Who Is Most Vulnerable
Age is the single strongest predictor of severe viral pneumonia. The highest hospitalization rates fall at both extremes of life. For RSV, infants under 12 months were hospitalized at a rate of roughly 1,117 per 100,000, while adults 75 and older were hospitalized at about 427 per 100,000. COVID-19 showed a similar pattern, with hospitalization rates of 933 per 100,000 for adults 75 and older and 286 per 100,000 for infants under 6 months.
Among adults who died of viral pneumonia in a large Brazilian hospital study, 78% were over 60. The median age of those who died was 75, compared to 57 for all hospitalized patients. Men who were hospitalized had a higher death rate than women.
Underlying health conditions sharply increase the danger. In that same study, 68% of patients who died had at least one chronic condition, compared to 45% of survivors. The conditions that raised mortality risk the most were:
- HIV/AIDS: more than doubled the risk of dying in the hospital
- Obesity: increased the risk by 87%
- Cancer: increased the risk by 18%
- Diabetes: increased the risk by 18%
- Neurological disorders: increased the risk by about 14%
Chronic lung disease and congestive heart failure were the most commonly seen conditions among hospitalized patients, even though they did not independently predict death as strongly as the conditions above. Anyone with a weakened immune system, whether from disease, medication, or organ transplant, faces elevated risk because their body struggles to contain viral replication before it overwhelms the lungs.
How Viral Pneumonia Differs From Bacterial
Distinguishing viral from bacterial pneumonia matters because the treatments are different. Antibiotics work against bacteria but do nothing for viruses.

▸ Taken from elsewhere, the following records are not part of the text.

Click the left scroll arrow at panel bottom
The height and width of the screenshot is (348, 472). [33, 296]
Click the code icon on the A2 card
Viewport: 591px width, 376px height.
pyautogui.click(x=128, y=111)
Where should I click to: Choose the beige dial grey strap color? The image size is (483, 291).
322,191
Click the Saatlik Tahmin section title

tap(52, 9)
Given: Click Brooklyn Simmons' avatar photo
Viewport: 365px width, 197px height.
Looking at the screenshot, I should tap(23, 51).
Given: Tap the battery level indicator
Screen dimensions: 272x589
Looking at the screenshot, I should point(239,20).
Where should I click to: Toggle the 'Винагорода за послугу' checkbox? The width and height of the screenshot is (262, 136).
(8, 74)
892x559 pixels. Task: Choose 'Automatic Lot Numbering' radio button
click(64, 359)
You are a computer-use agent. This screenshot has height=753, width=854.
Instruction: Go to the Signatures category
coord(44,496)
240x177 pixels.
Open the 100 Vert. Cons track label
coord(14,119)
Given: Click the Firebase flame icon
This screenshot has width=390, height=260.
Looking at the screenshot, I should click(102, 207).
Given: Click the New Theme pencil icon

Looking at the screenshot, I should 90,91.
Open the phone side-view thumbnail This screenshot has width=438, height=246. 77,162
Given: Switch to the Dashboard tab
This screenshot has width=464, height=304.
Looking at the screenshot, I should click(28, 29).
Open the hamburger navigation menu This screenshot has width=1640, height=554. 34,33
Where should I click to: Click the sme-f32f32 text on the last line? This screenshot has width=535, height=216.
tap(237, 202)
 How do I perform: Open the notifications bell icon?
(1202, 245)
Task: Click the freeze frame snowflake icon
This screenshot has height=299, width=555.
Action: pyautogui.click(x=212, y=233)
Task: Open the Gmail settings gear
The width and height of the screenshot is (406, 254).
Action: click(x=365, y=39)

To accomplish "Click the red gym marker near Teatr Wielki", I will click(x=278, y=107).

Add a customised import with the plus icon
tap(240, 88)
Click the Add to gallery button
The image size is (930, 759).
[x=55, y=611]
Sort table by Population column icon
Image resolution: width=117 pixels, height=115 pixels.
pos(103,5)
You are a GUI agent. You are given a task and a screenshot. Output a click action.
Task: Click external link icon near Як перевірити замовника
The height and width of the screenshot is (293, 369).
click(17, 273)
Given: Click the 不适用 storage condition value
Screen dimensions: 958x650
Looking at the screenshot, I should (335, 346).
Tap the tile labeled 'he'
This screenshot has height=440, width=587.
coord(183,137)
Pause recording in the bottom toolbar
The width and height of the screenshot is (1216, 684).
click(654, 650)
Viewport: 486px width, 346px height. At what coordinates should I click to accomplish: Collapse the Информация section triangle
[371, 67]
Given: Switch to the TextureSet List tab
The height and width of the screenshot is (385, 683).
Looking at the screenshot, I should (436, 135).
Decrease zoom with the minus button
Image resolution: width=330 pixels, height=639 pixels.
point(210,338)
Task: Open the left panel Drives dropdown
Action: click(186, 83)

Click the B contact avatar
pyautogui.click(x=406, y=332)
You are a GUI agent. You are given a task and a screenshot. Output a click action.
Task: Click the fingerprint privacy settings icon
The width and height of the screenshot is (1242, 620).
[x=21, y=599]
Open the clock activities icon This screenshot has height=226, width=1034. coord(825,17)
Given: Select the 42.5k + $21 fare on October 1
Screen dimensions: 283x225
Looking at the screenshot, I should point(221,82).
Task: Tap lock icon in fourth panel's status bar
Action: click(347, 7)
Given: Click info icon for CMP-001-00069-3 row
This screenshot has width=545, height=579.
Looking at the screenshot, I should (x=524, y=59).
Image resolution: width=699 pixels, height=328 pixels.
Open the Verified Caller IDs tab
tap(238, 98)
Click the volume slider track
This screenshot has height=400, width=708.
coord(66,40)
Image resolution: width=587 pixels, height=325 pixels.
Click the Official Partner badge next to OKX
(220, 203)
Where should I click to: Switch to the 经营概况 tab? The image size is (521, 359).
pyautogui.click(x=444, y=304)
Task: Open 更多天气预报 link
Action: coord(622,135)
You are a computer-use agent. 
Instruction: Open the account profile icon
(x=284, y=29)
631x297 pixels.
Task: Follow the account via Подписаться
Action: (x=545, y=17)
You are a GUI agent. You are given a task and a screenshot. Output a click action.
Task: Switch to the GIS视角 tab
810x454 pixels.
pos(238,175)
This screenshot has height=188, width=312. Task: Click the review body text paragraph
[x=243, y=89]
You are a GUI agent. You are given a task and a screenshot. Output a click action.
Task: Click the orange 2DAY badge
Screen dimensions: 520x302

In practice, telling them apart can be difficult, even for clinicians.
Viral pneumonia tends to produce patchy, diffuse shadows across both lungs on a chest X-ray, while bacterial pneumonia more often appears as a dense white area concentrated in one lobe. But these patterns overlap enough that imaging alone is not reliable. Blood tests offer additional clues. A marker of inflammation called procalcitonin rises sharply during bacterial infections, often exceeding 2 ng/mL within hours, while viral pneumonia tends to keep procalcitonin levels low (often below 0.1 ng/mL). Another common blood marker, C-reactive protein (CRP), also runs higher in bacterial cases but has enough overlap between the two types to make it unreliable on its own. White blood cell counts tend to stay relatively normal in viral infections, while bacterial pneumonia often pushes them above 11,000 per microliter.
In many cases, doctors use a combination of these markers alongside the clinical picture, the patient’s symptoms, and the season (flu season vs. summer, for instance) to guide their judgment.
Secondary Bacterial Infections
One of the most dangerous aspects of viral pneumonia is that it can open the door to a bacterial infection on top of the viral one. The virus damages the lining of the airways and suppresses local immune defenses, creating conditions where bacteria that normally live harmlessly in the nose and throat can invade the lungs.
Secondary bacterial pneumonia complicates an estimated 0.5% to 6% of influenza infections, with the highest rates among patients in intensive care units and those who ultimately die. This is why some people with the flu seem to improve briefly before taking a sharp turn for the worse several days later. That second wave of illness often signals a bacterial superinfection.
Beyond secondary pneumonia, viral respiratory infections have also been linked to bacterial sinus infections, ear infections in children, and in rare cases, meningococcal meningitis following influenza. These complications reinforce why viral pneumonia, even when it starts mild, warrants attention if symptoms worsen or return after an initial improvement.